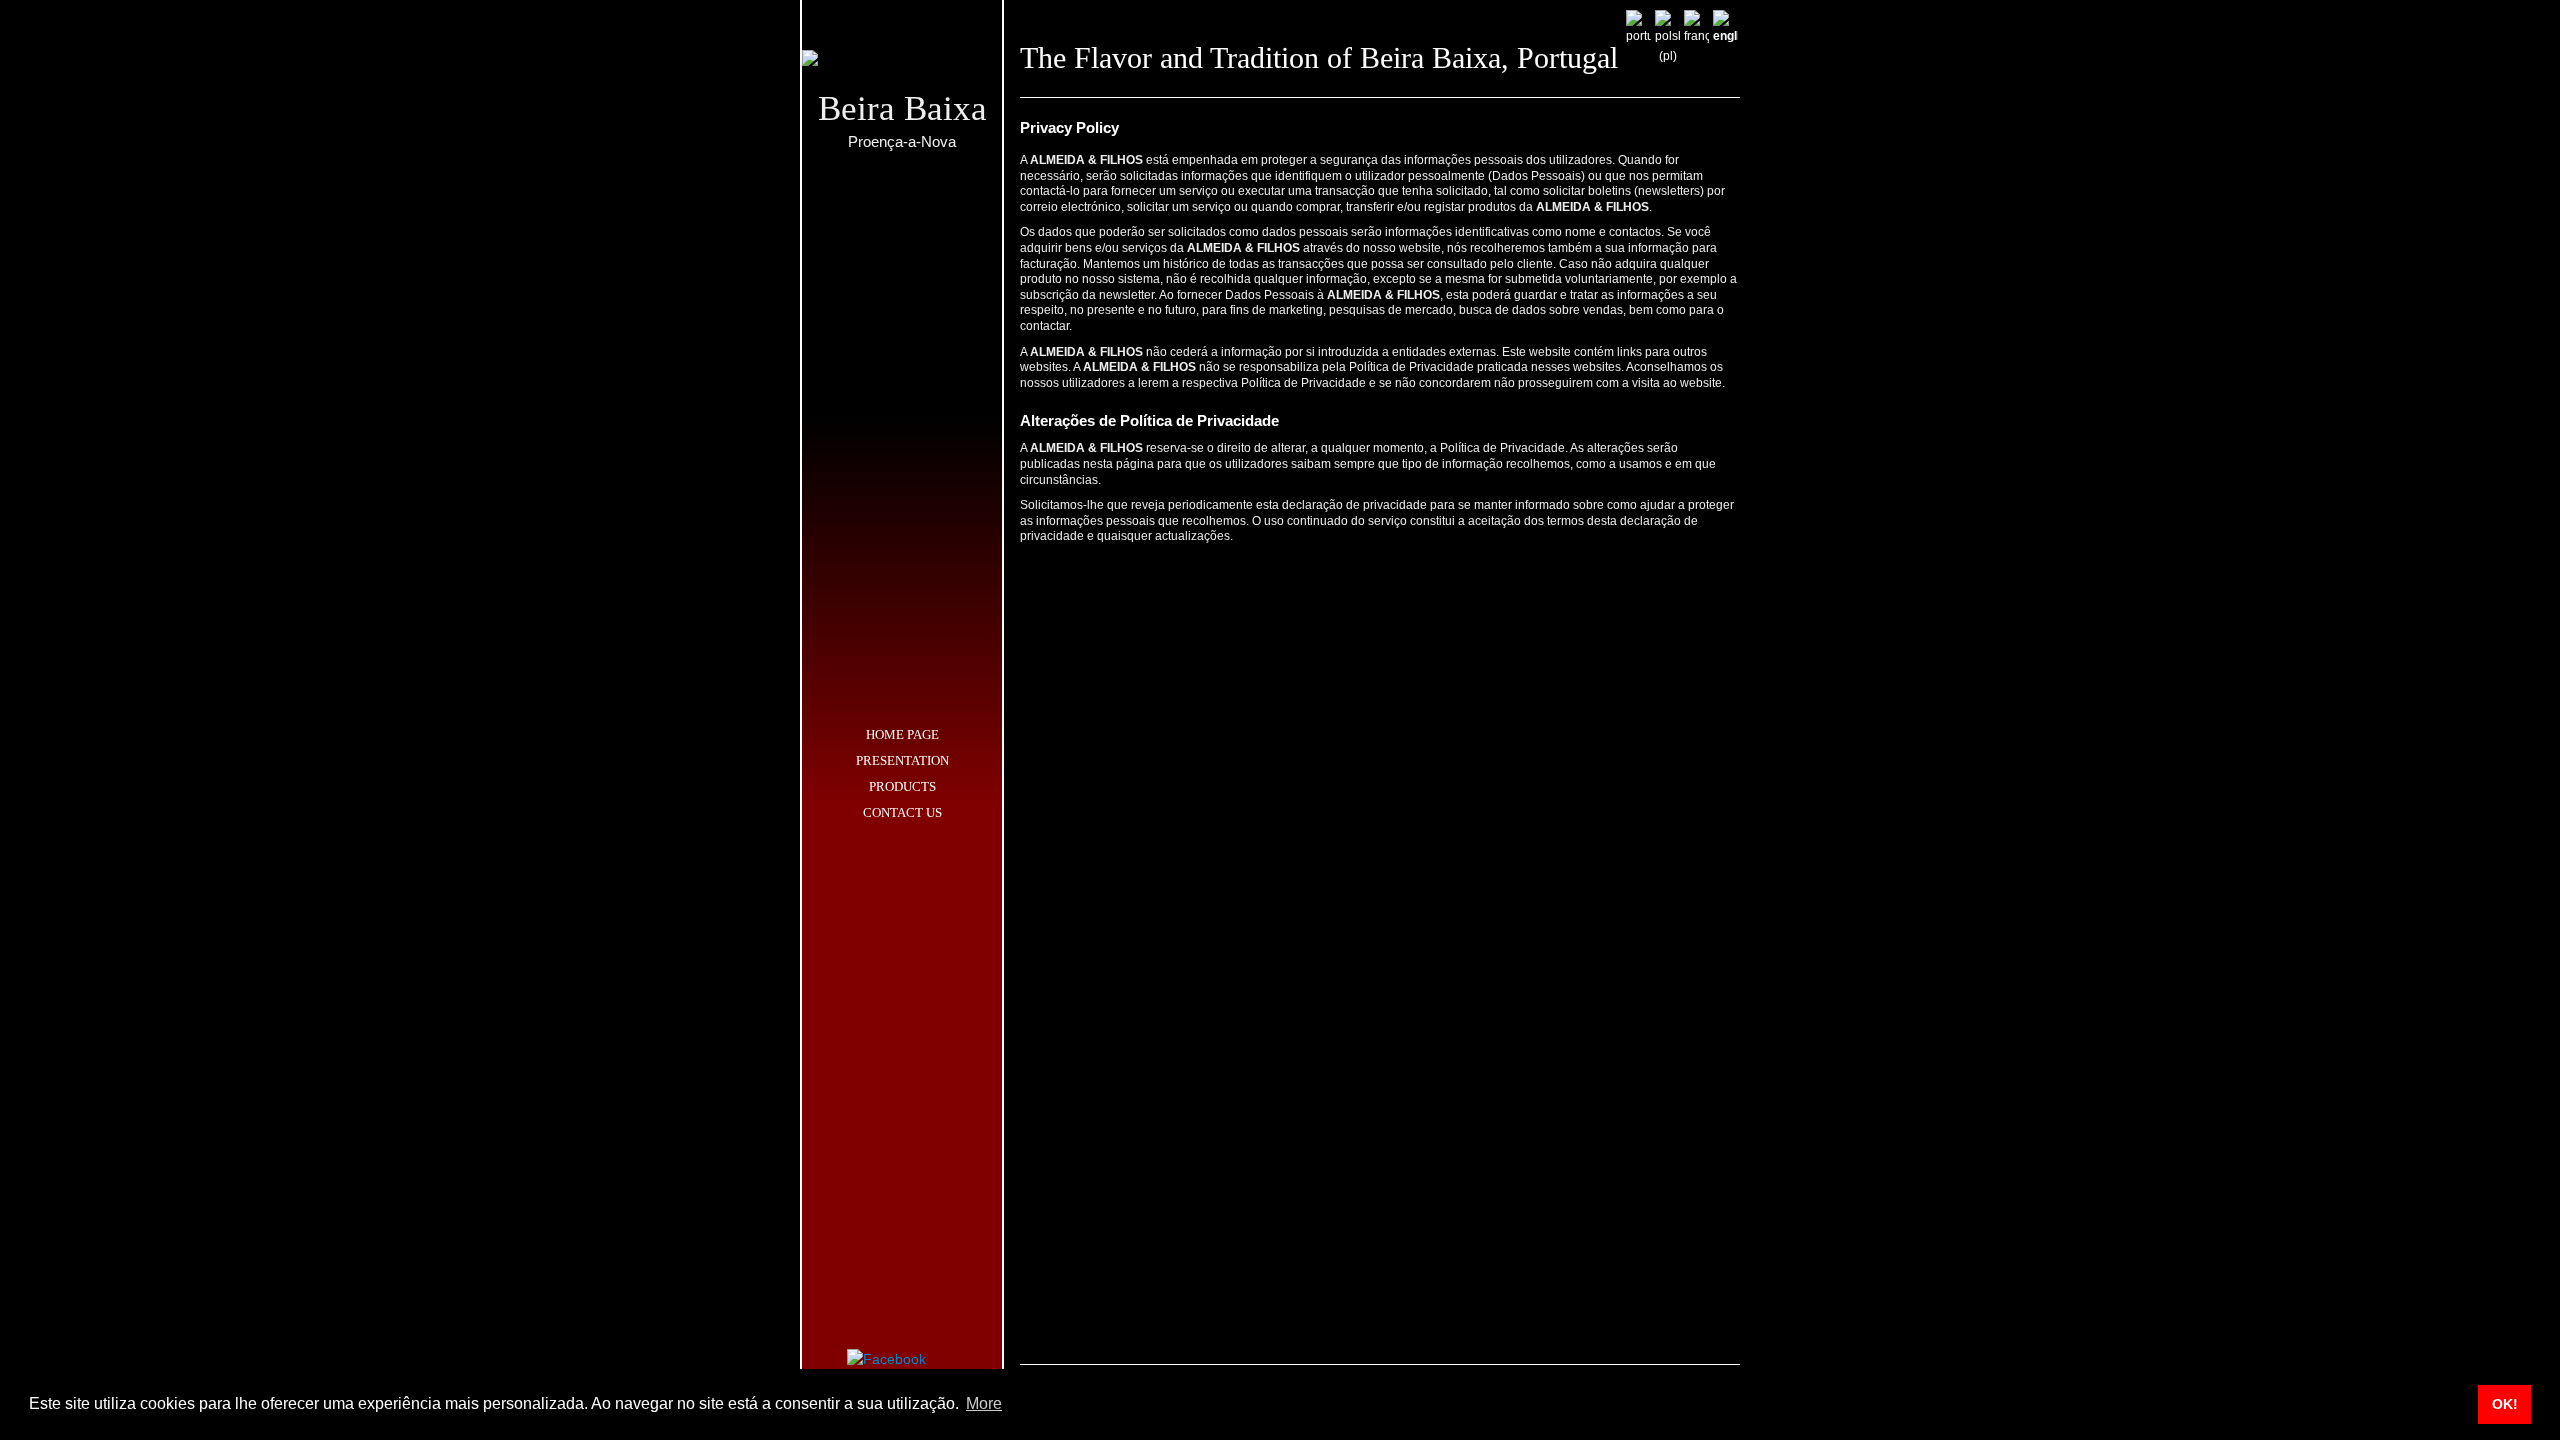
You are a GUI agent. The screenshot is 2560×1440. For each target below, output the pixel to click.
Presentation (902, 760)
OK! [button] (2505, 1404)
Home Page (902, 734)
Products (902, 786)
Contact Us (902, 812)
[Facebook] (886, 1357)
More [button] (984, 1403)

* Problem *
Without the pictures, return the records above exactly as written.

* Reply *
You are a GUI agent. The screenshot is 2560×1440. For each target below, output the pixel to click.
Presentation (902, 760)
OK! [button] (2505, 1404)
Home Page (902, 734)
Products (902, 786)
Contact Us (902, 812)
[Facebook] (886, 1357)
More [button] (984, 1403)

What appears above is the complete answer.